» **THE EXERCISE**
Rewrite every item below, changing each "How do I perform" to "How can I do" and leaving everything else the same.

(Entries on finding words and elements)

** start **

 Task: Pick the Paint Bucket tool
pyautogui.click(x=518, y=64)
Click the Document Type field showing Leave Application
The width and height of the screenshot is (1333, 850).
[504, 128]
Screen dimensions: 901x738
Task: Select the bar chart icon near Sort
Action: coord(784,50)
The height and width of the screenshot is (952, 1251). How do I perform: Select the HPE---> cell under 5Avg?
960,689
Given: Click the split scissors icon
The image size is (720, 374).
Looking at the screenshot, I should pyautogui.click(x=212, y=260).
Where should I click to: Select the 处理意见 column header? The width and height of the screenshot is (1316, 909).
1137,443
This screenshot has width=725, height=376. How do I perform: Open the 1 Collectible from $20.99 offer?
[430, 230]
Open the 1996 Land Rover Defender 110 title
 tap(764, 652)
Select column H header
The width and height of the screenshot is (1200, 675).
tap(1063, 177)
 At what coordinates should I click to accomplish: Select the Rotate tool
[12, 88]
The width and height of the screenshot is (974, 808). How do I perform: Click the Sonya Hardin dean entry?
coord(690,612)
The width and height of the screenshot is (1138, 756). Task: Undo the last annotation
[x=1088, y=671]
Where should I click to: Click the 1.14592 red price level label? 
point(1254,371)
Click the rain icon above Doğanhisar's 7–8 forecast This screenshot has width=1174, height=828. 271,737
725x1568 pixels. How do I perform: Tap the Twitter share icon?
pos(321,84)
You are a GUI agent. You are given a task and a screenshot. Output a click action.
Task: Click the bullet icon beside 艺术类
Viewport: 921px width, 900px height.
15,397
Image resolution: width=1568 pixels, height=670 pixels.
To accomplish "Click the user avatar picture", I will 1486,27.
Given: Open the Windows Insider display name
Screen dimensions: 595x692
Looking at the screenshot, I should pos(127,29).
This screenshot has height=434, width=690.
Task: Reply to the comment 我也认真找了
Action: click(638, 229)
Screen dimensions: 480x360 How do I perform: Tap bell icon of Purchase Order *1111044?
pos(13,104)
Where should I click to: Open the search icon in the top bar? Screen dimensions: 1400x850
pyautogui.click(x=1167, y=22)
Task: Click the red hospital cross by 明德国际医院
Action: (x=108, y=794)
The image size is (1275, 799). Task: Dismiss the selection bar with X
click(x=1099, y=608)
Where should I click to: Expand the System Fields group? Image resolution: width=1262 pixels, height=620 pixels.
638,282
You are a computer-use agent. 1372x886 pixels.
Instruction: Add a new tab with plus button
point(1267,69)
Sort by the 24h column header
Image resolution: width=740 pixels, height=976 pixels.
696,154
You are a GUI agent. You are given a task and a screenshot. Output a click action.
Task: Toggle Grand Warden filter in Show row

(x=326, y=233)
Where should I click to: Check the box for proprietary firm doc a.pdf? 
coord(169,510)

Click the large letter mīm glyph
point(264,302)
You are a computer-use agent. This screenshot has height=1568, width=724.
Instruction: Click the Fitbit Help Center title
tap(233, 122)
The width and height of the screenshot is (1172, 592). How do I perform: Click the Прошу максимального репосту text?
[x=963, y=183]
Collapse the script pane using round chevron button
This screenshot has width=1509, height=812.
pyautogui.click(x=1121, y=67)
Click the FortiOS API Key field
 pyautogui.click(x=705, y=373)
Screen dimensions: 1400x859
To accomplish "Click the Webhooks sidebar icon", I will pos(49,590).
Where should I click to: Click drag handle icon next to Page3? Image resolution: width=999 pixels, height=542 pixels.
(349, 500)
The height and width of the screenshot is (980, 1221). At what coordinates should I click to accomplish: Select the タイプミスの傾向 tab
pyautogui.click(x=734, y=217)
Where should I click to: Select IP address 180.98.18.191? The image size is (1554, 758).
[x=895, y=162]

** end **

» **SOLUTION TO THE EXERCISE**
 Task: Pick the Paint Bucket tool
pyautogui.click(x=518, y=64)
Click the Document Type field showing Leave Application
The width and height of the screenshot is (1333, 850).
[504, 128]
Screen dimensions: 901x738
Task: Select the bar chart icon near Sort
Action: coord(784,50)
The height and width of the screenshot is (952, 1251). How can I do: Select the HPE---> cell under 5Avg?
960,689
Given: Click the split scissors icon
The image size is (720, 374).
Looking at the screenshot, I should pyautogui.click(x=212, y=260).
Where should I click to: Select the 处理意见 column header? The width and height of the screenshot is (1316, 909).
1137,443
This screenshot has width=725, height=376. How can I do: Open the 1 Collectible from $20.99 offer?
[430, 230]
Open the 1996 Land Rover Defender 110 title
 tap(764, 652)
Select column H header
The width and height of the screenshot is (1200, 675).
tap(1063, 177)
 At what coordinates should I click to accomplish: Select the Rotate tool
[12, 88]
The width and height of the screenshot is (974, 808). How can I do: Click the Sonya Hardin dean entry?
coord(690,612)
The width and height of the screenshot is (1138, 756). Task: Undo the last annotation
[x=1088, y=671]
Where should I click to: Click the 1.14592 red price level label? 
point(1254,371)
Click the rain icon above Doğanhisar's 7–8 forecast This screenshot has width=1174, height=828. 271,737
725x1568 pixels. How can I do: Tap the Twitter share icon?
pos(321,84)
You are a GUI agent. You are given a task and a screenshot. Output a click action.
Task: Click the bullet icon beside 艺术类
Viewport: 921px width, 900px height.
15,397
Image resolution: width=1568 pixels, height=670 pixels.
To accomplish "Click the user avatar picture", I will 1486,27.
Given: Open the Windows Insider display name
Screen dimensions: 595x692
Looking at the screenshot, I should pos(127,29).
This screenshot has height=434, width=690.
Task: Reply to the comment 我也认真找了
Action: click(638, 229)
Screen dimensions: 480x360 How can I do: Tap bell icon of Purchase Order *1111044?
pos(13,104)
Where should I click to: Open the search icon in the top bar? Screen dimensions: 1400x850
pyautogui.click(x=1167, y=22)
Task: Click the red hospital cross by 明德国际医院
Action: (x=108, y=794)
The image size is (1275, 799). Task: Dismiss the selection bar with X
click(x=1099, y=608)
Where should I click to: Expand the System Fields group? Image resolution: width=1262 pixels, height=620 pixels.
638,282
You are a computer-use agent. 1372x886 pixels.
Instruction: Add a new tab with plus button
point(1267,69)
Sort by the 24h column header
Image resolution: width=740 pixels, height=976 pixels.
696,154
You are a GUI agent. You are given a task and a screenshot. Output a click action.
Task: Toggle Grand Warden filter in Show row

(x=326, y=233)
Where should I click to: Check the box for proprietary firm doc a.pdf? 
coord(169,510)

Click the large letter mīm glyph
point(264,302)
You are a computer-use agent. This screenshot has height=1568, width=724.
Instruction: Click the Fitbit Help Center title
tap(233, 122)
The width and height of the screenshot is (1172, 592). How can I do: Click the Прошу максимального репосту text?
[x=963, y=183]
Collapse the script pane using round chevron button
This screenshot has width=1509, height=812.
pyautogui.click(x=1121, y=67)
Click the FortiOS API Key field
 pyautogui.click(x=705, y=373)
Screen dimensions: 1400x859
To accomplish "Click the Webhooks sidebar icon", I will pos(49,590).
Where should I click to: Click drag handle icon next to Page3? Image resolution: width=999 pixels, height=542 pixels.
(349, 500)
The height and width of the screenshot is (980, 1221). At what coordinates should I click to accomplish: Select the タイプミスの傾向 tab
pyautogui.click(x=734, y=217)
Where should I click to: Select IP address 180.98.18.191? The image size is (1554, 758).
[x=895, y=162]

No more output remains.